Quote the lines below from the one containing "Select the 12:06:23 track point marker" to the final line, both ends included; exclude the pictures.

DATASET START

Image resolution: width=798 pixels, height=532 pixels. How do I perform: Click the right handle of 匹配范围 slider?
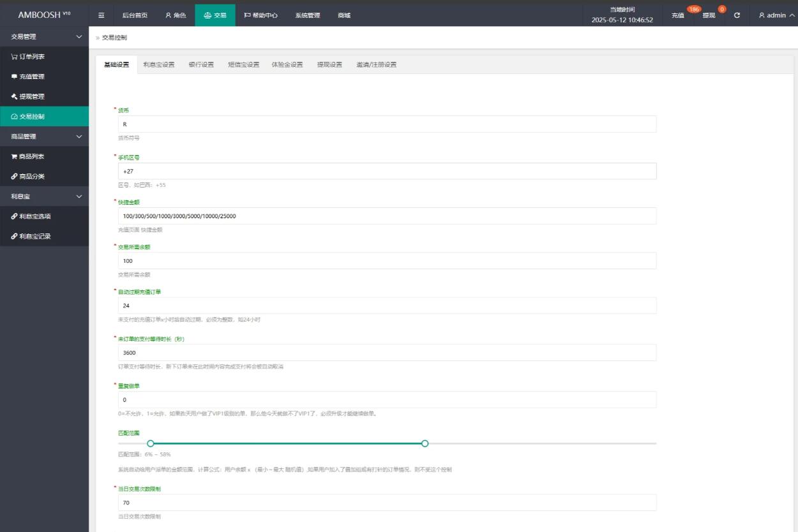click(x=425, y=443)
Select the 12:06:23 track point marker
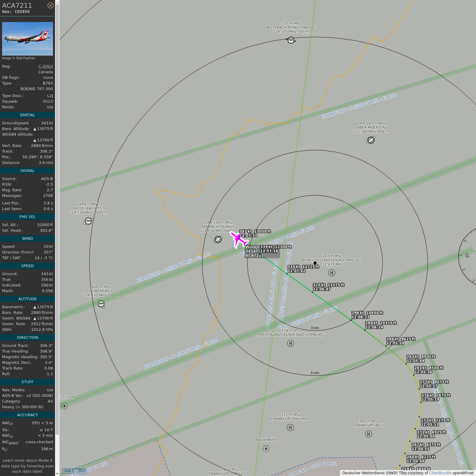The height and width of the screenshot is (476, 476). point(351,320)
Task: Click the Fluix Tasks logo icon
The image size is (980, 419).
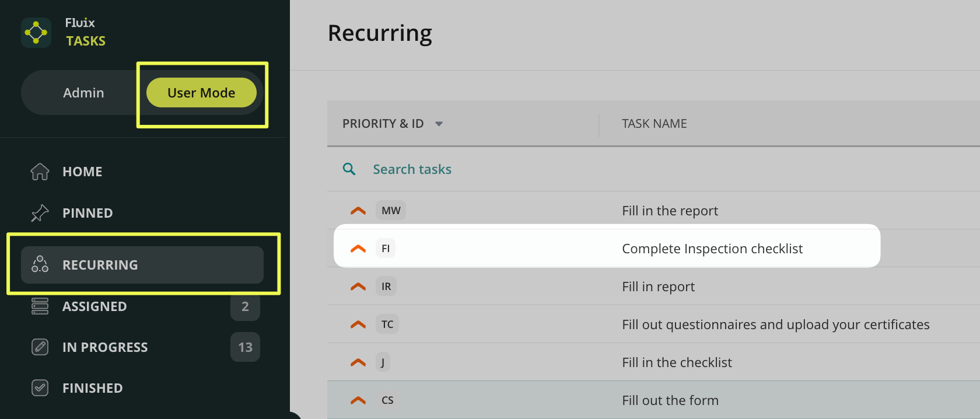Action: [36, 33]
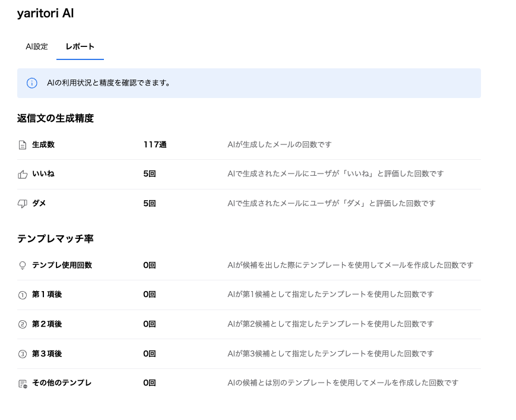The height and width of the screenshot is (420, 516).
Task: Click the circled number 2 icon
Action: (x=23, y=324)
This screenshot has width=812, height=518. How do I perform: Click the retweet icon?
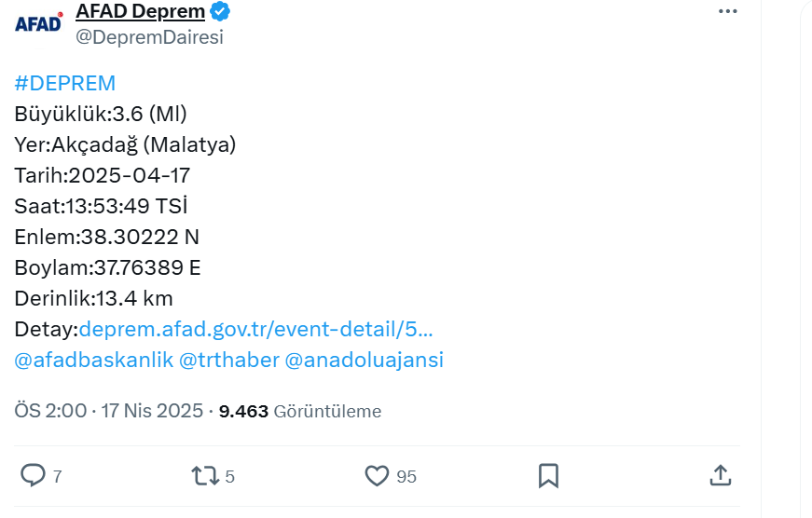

DATASET END

▶ SOLVED EXERCISE
Select the 12:06:23 track point marker
The height and width of the screenshot is (476, 476). point(351,320)
Task: Click the Fluix Tasks logo icon
The image size is (980, 419).
Action: [36, 33]
The height and width of the screenshot is (420, 516).
Task: Click the circled number 2 icon
Action: (x=23, y=324)
This screenshot has width=812, height=518. How do I perform: Click the retweet icon?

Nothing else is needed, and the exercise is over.